_Work item:_ Every entry is to be returned unchanged, and no picture is to be included.

*** Data to process Section Begins ***

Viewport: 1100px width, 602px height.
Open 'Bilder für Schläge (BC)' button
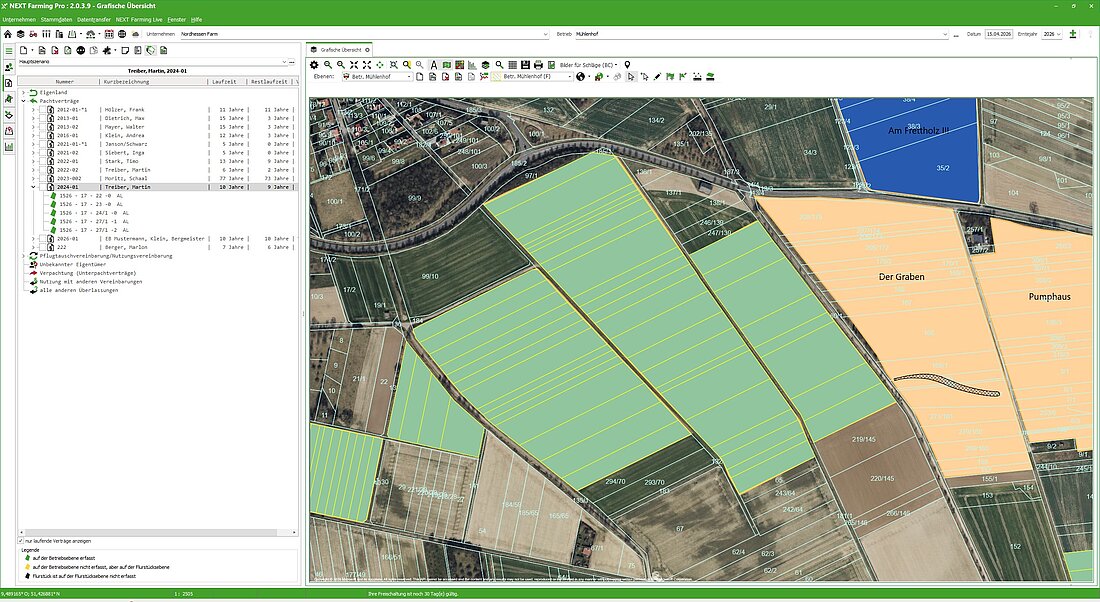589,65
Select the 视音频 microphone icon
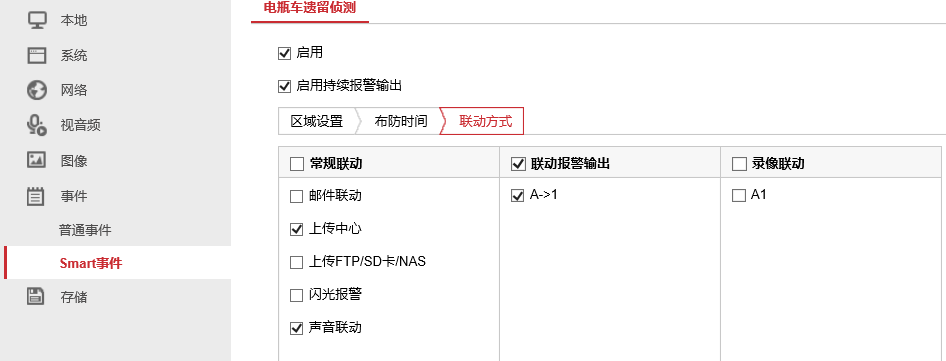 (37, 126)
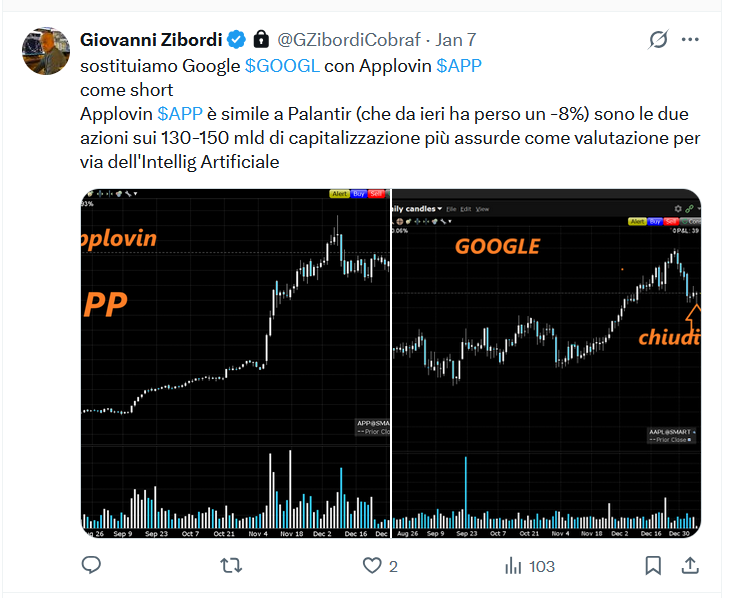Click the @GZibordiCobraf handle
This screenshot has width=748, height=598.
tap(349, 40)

*** Data to process Section Ends ***

_The answer:_
Viewport: 1100px width, 602px height.
Open 'Bilder für Schläge (BC)' button
589,65
Select the 视音频 microphone icon
 (37, 126)
Click the @GZibordiCobraf handle
This screenshot has width=748, height=598.
tap(349, 40)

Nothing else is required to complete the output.